— begin Supplied passage —
South Africa Eyes Potash-like Chrome Exchange

Industrial Metals

South Africa is considering setting up a chrome exchange, similar to the way potash is marketed in Canada. While the idea has its supporters, critics fear it could encourage speculation and lead to price volatility.

South Africa is considering setting up a chrome exchange, similar to the way potash is marketed in Canada, to ensure smoother market conditions for the country’s embattled ferrochrome producers and to ensure the continued survival of the sector which contributes substantially to the country’s GDP.

The idea of such an exchange has been around for about two years, and it was pushed last month by Iraj Abedian, an economic advisor to the Mines Ministry, who argued during a presentation that South Africa’s ferrochrome producers would be better served by a chrome  exchange than an export tax, which is also being proposed as a way to protect domestic producers of the alloy used in the making of stainless steel.
— end Supplied passage —
The tasks:
- a) Name every commodity or material mentioned in the chrome exchange article.
- b) Reproduce the passage of the chrome exchange article starting with "South Africa Eyes" and going on through "to price volatility.".
Rely only on the chrome exchange article for what comes next.
— begin Listed records —
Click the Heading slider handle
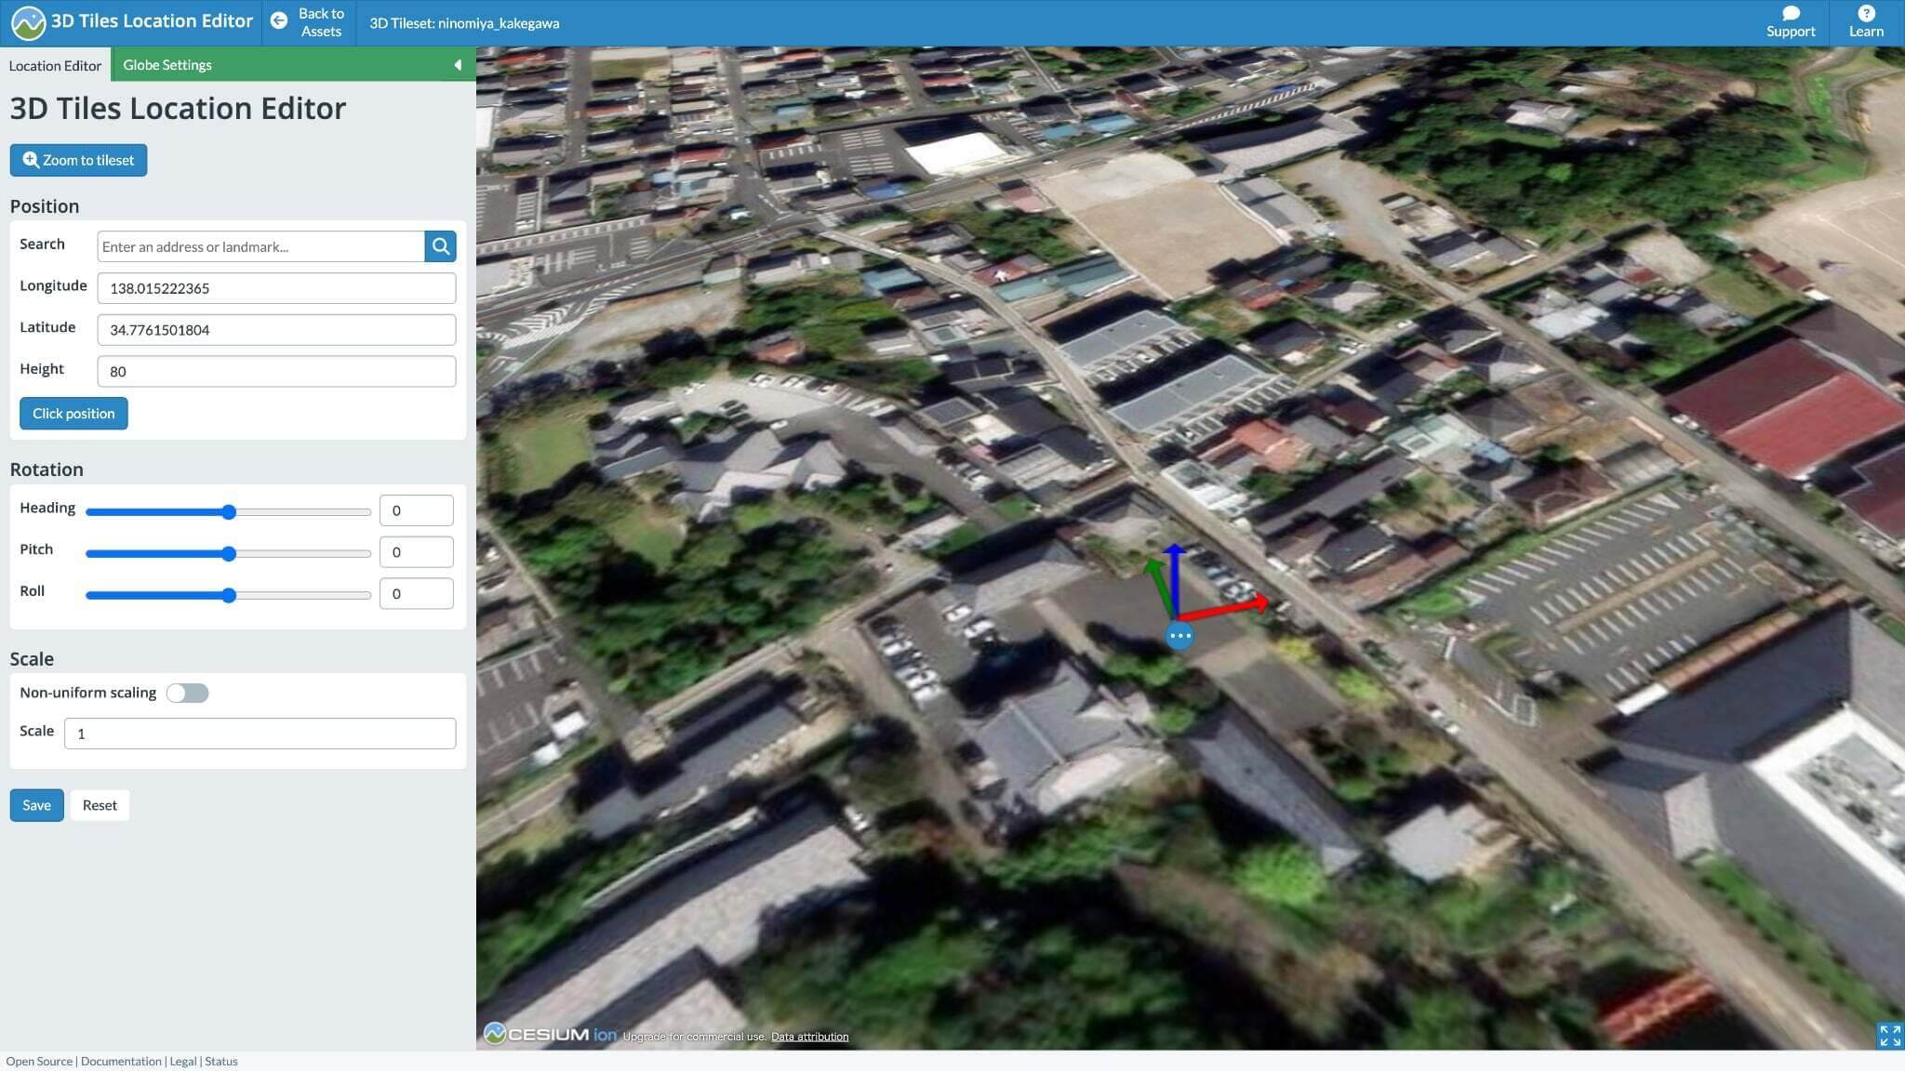This screenshot has width=1905, height=1071. coord(229,512)
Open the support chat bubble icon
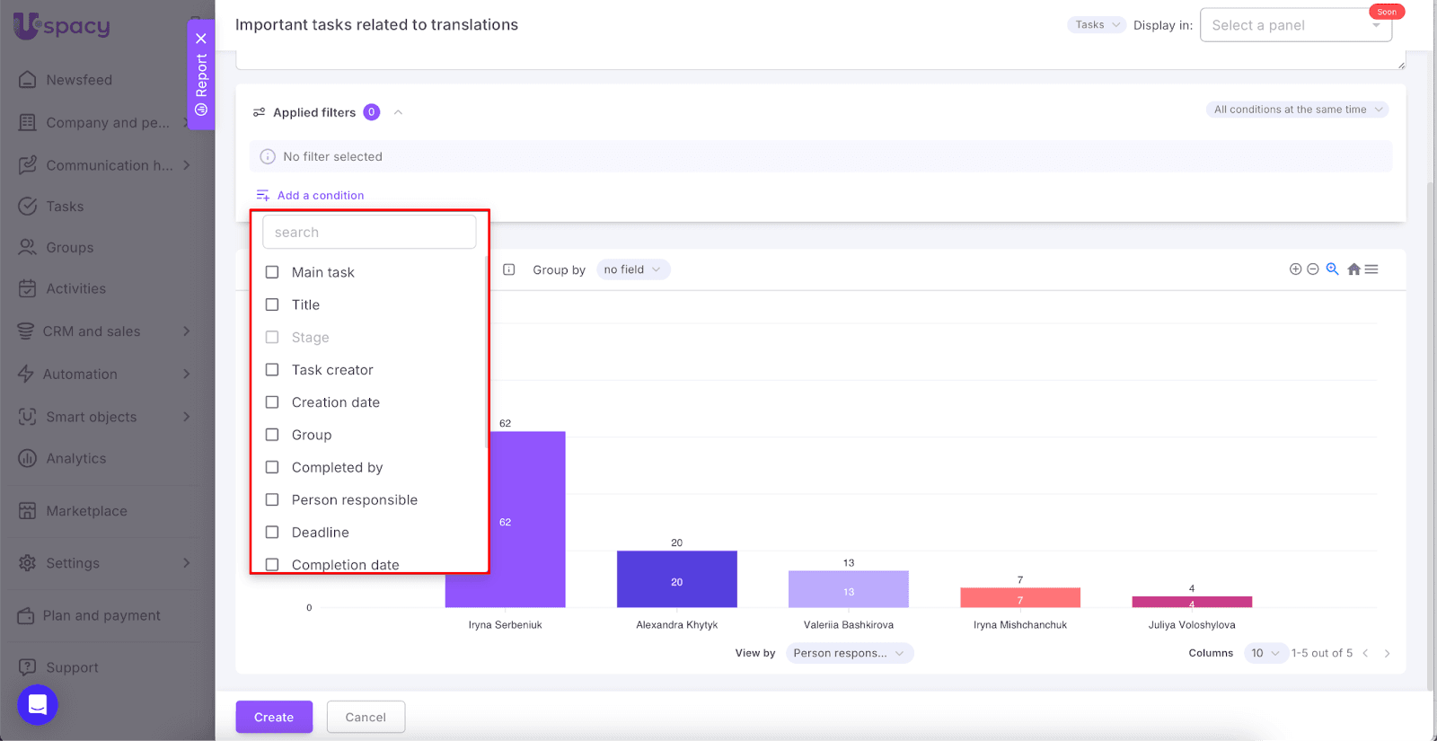This screenshot has width=1437, height=741. [x=38, y=705]
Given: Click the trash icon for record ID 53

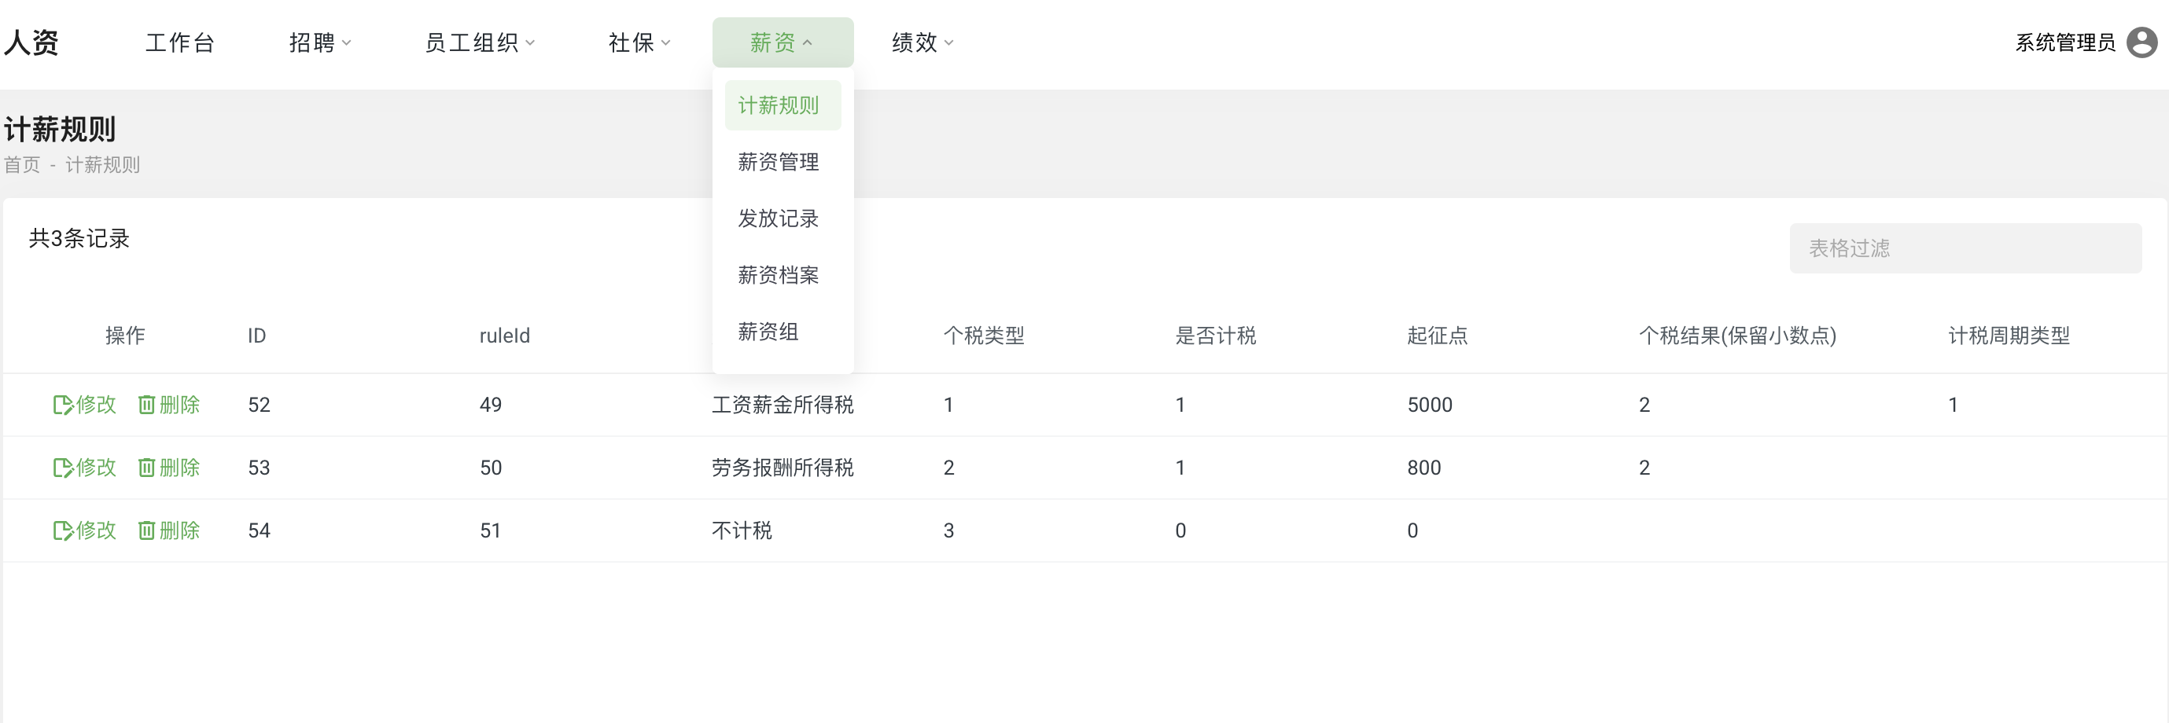Looking at the screenshot, I should 147,468.
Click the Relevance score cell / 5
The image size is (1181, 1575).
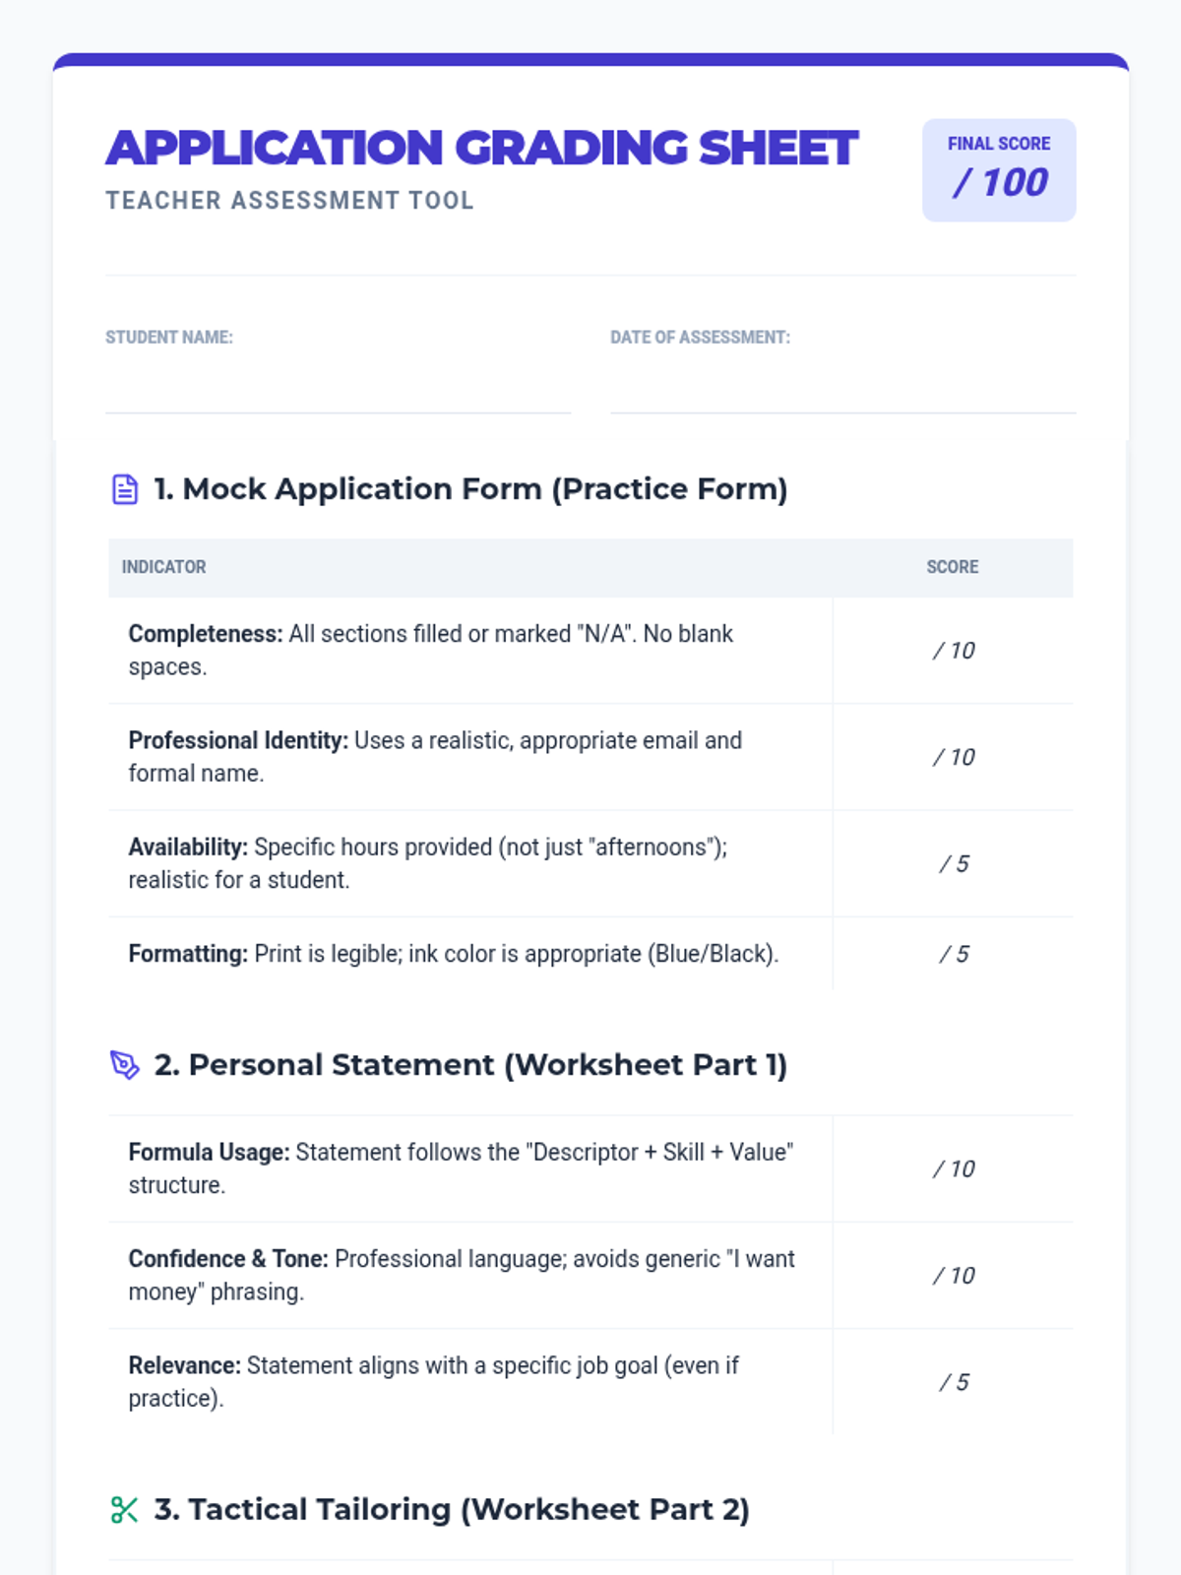pos(953,1382)
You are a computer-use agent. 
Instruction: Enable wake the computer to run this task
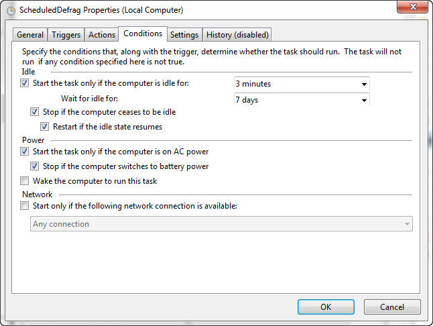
— end Listed records —
Responses for each task:
- a) chrome, potash, ferrochrome, stainless steel

- b)
South Africa Eyes Potash-like Chrome Exchange

Industrial Metals

South Africa is considering setting up a chrome exchange, similar to the way potash is marketed in Canada. While the idea has its supporters, critics fear it could encourage speculation and lead to price volatility.